Friday, December 6, 2013

Catching Fire by Suzanne Collins (2009)

I didn't dislike Catching Fire, but I didn't exactly like it either.  I was so made - twice - at the end of The Hunger Games that I said (to myself and to others) that I wasn't going to read any further in the series.  I was sick of series, and more sick of love triangles, and I wasn't having anything to do with The Hunger Games trilogy.  But the Catching Fire movie has gotten so many good reviews, and a colleague at work convinced me that the love triangle bullshittery was minimal in the book - this double whammy convinced me to give it a try.  
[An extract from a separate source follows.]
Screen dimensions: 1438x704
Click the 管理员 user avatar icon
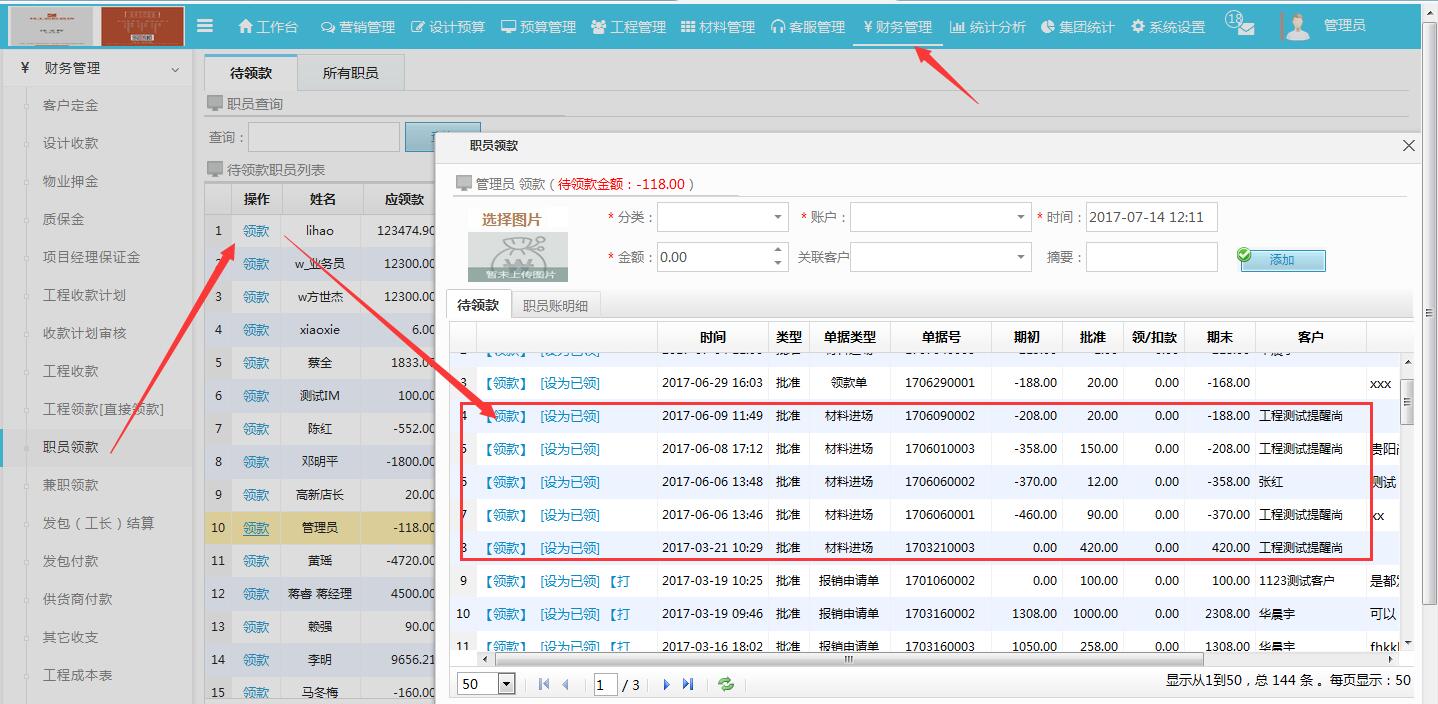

My expectations were low to begin with - the only direction my feelings about this book could go were up, so I certainly wasn't disappointed in any way.  My colleague was mostly correct, although I felt like Rollie Welch wrote in her review in The Plain Dealer:  "But after 150 pages of romantic dithering, I was tapping my foot to move on."   My colleague actually said: "Once the Hunger Games starts, then the book gets good."  And it did, I guess.  

Except.  What is the point of the book (s) ?  I thought maybe Collins was trying to say something about our obsession with reality television, our glorification of violence, maybe even the whole "bread and circuses" thing.  And I guess she still is.  But if you set a series in a dystopian future of our country, shouldn't we at least find out what happened to our country for it to get that way?  And what about the rest of the world?  Is Canada sitting idly by while this is all going on?  What about Mexico?  NATO?  China?  Okay, you may say - we are seeing things from Katniss's point of view, and she may not know anything about that.  Panem is like North Korea, the media is strictly controlled...  and maybe The Hunger Games is a parable or an allegory or a metaphor for America past present and possible future... except that doesn't seem plausible.  Maybe this is all explained in the final installment.  Which now that I'm sucked in, I probably am going to have to read - and I do feel that way.

Something I hate about the book:  the violence committed against Katniss.  It almost has this pornographic (non-sexual), sadistic quality.  So many, many bad things happen to Katniss in this book, quite frankly least of all the Hunger Games themselves.  The leaders of Panem are obviously sadists, but aren't we also, to devour this?  I will say that Collins isn't glorifying the violence of the Hunger Games in any way.  It's there, it's disgusting, I hated every minute of it, but there is definitely a tone about the Games that (hopefully anyway) helps the reader understand that the violence perpetrated against these people is disgusting.

Catching Fire (The Hunger Games, #2)Catching Fire by Suzanne Collins
My rating: 2 of 5 stars

My expectations were quite low for Catching Fire, and really had no place other to go than up.  I did not hate this book, but neither did I particularly enjoy it either.  Certainly not as much as I did The Hunger Games.  There was the prerequisite (too many goddamn) pages about the mushy gushy love triangle which I knew was going to be lurking within this book (I'm neither Team Peeta or Team Gale; rather, I'm Team Why Do We Need a Love Triangle How Boring or Team Katniss Don't Need a Man).  There was not nearly enough historical background as to why Panem is the way it is - exactly what happened to Canada, Mexico, China, Great Britain, NATO, Russia, Hawaii... I want to know.  And Suzanne Collins could cleverly figure out a way for Katniss to figure it out and tell us.  I love the politics though - whenever the book gets political, that's when it gets really interesting.  The initial interactions between the Hunger Games participants was interesting too, and I wished there had been more of that.  I'm completely (and reluctantly, I must say) sucked in, and feel like I have to read Mockingjay now.